リスキリングに踊らされるな まず目の前のツール活用
20代から考える出世戦略(120)
プロが明かす出世のカラクリ
イラストはイメージ=PIXTA
人材育成やキャリア開発の世界で、最近よく聞く言葉にリスキリングがあります。学びなおしや能力再開発を意味する言葉で、先進企業や大企業で大規模なリスキリング支援がされているといったメディアでの報道も多数あります。こうした風潮を後押しするかのように、リスキリングで年収を増やそうという働きかけも転職支援企業などで盛んになってきました。ビジネスパーソンとしてこれにどう向き合うべきかを考えてみましょう。
リスキリングとはなにか
リスキリングとは、企業内での人材育成の取り組みです。DX(デジタルトランスフォーメーション)と同じ文脈で語られることが大半であり、プログラミングやAI(人工知能)教育とほぼ同義のようにとらえている方々もいらっしゃいます。

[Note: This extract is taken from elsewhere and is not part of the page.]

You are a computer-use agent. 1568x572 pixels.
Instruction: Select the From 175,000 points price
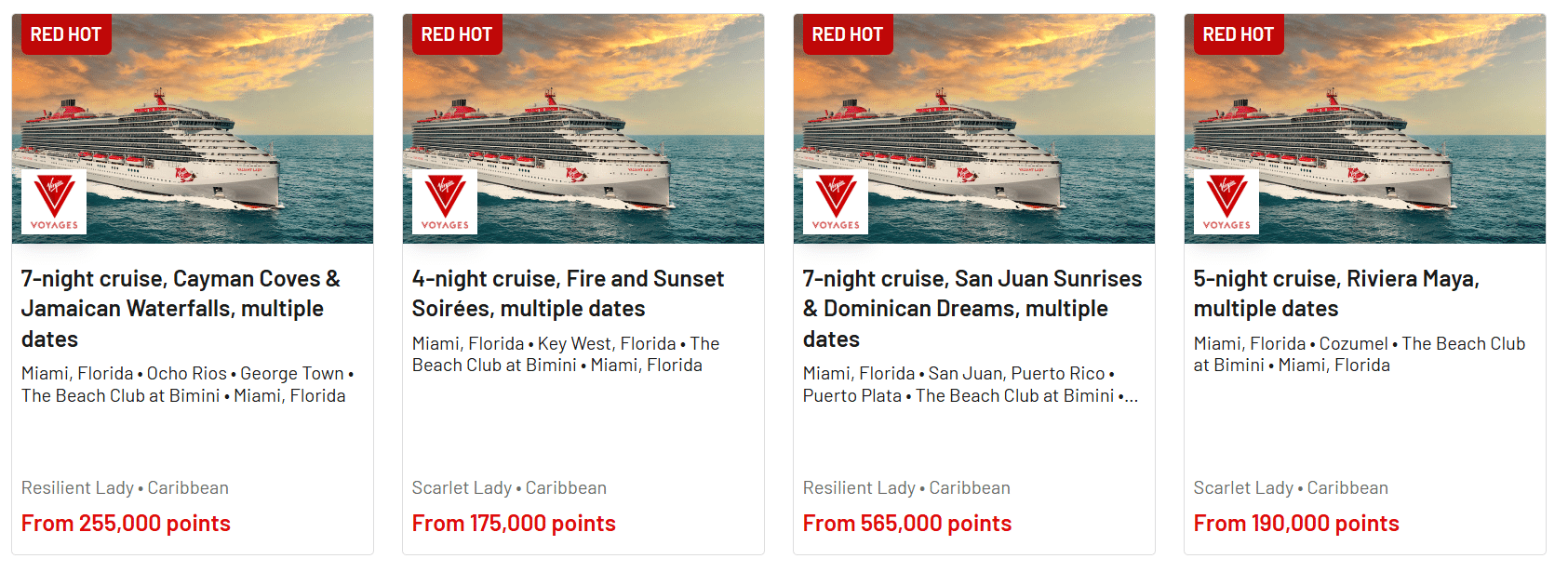point(514,524)
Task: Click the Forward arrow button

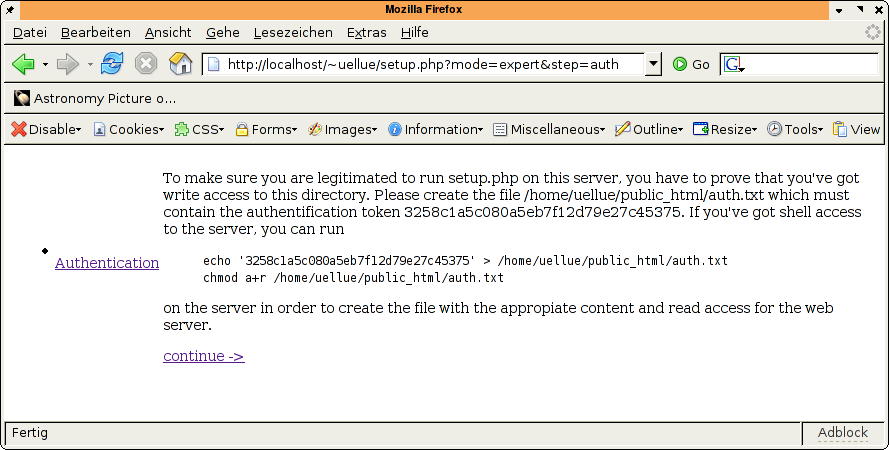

振り返ってみれば、2017年頃には、人生100年時代の学びなおしとして、リカレント教育の重要性が語られていました。私自身も経済産業省の取り組みに対し、立命館大学とともに、地方創生と学びなおしをテーマとした連続型教育を推進してきました。
人生100年時代の学びなおしを提唱されたのは、リンダ・グラットンさんによる「ライフシフト」という書籍でした。そして日本でも内閣府を中心に様々な取り組みが進んだのですが、その際には創造性やクリティカルシンキングなどの本質的な能力の醸成が重要であると言われていました。
しかし本質的能力の醸成には時間がかかるだけでなく、即効性が担保されません。学びなおしのニーズがあると理解されたものの、会社も個人もそこにお金をかけた分だけ取り戻せるかどうかをあやふやに感じていました。そうしてリカレントブームが一段落した段階で、DX対応にはリスキリング、という文脈で語られることが多くなったのです。
つまり、学びなおし対象をデジタル領域に特化させることで、即効性のある育成につなげようとする取り組みだと言えるでしょう。